Asya Djoulaït, « Noire précieuse », sus aux apparences !

1er juin 2020 - par Arnaud Galy 
Asya Djoulaït - © F. Mantovani
Asya Djoulaït
© F. Mantovani

« J’ai grandi à ton ombre ; la douceur de tes mains bandait mes yeux. » Un roman qui s’ouvre par une citation de Léopold Sédar Senghor met la barre très haut. Voilà pourtant le choix d’Asya Djoulaït qui met en libraire, en ces temps épouvantables y compris pour les libraires, Noire précieuse. C’est peu dire que la barre est effacée avec aisance. Du Armand Duplantis dans le texte. Les perchistes apprécieront !

« Noire précieuse » se dévore. Est-ce un roman pur jus ? Un docu-fiction littéraire ? Difficile à dire. Le fait est que le dépaysement est total. Un voyage immobile transporte le lecteur du cœur du Paris africain, ivoirien pour être précis, à Abidjan, en un claquement de doigts. Des coups de balancier nous font remonter le temps. Au cinéma on appellerait ça des flash-back, profitons de l’utilisation de ce terme anglais pour dire que produire un film de ce « Noire précieuse » serait une idée pétillante. Chaque page est aussi visuelle que littéraire.
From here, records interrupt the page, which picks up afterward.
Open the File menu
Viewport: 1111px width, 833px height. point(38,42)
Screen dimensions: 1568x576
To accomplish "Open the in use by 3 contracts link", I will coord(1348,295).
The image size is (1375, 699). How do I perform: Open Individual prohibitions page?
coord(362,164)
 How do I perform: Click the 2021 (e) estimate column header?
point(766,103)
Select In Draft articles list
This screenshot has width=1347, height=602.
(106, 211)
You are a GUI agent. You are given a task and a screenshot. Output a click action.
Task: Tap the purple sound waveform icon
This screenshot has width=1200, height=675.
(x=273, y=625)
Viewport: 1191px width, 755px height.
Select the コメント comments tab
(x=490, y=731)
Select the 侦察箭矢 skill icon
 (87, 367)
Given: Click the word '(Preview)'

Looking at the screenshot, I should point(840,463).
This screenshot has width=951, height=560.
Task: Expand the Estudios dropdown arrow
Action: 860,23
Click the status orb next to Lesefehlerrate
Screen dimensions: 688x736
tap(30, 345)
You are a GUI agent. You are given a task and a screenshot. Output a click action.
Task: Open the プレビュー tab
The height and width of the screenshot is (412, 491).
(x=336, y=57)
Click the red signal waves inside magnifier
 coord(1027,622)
En exagérant le trait, on pourrait même imaginer qu’un étudiant de la FEMIS* entendrait une bande-son en lisant les mots d’Asya Djoulaït.

Laissons de côté les digressions et autres avis plus que personnels, revenons à notre mouton. Nous sommes Rue du Château-d’Eau. Les boutiques africaines y poussent comme les anacardiers en Côte d’Ivoire. Nos héroïnes, mère et fille, sont aussi différentes que le chien et le chat. Excepté Jésus, tout les sépare... en apparence. Oumou la mère, qui ne voit qu’à travers la dépigmentation de la peau pour faire « blanc » alors qu’au fond d’elle-même le pays, son pays, est toujours là collé à ses semelles. Oumou accorde beaucoup d’importance (trop ?) à l’apparence. Déception, sa fille Céleste, dont les kilos en trop lui bousculent les certitudes, est une brillante lycéenne ! Elle engloutit les études, jusqu’à entrer à H4, pardon Henri IV, le lycée des premiers de cordée où elle forme un duo improbable avec Clémentine, jeune fille en apparence à 180° de l’atmosphère de Château d’Eau. Céleste est profondément française, intégrée, marchant droit vers la réussite sociale. Noire, pourtant.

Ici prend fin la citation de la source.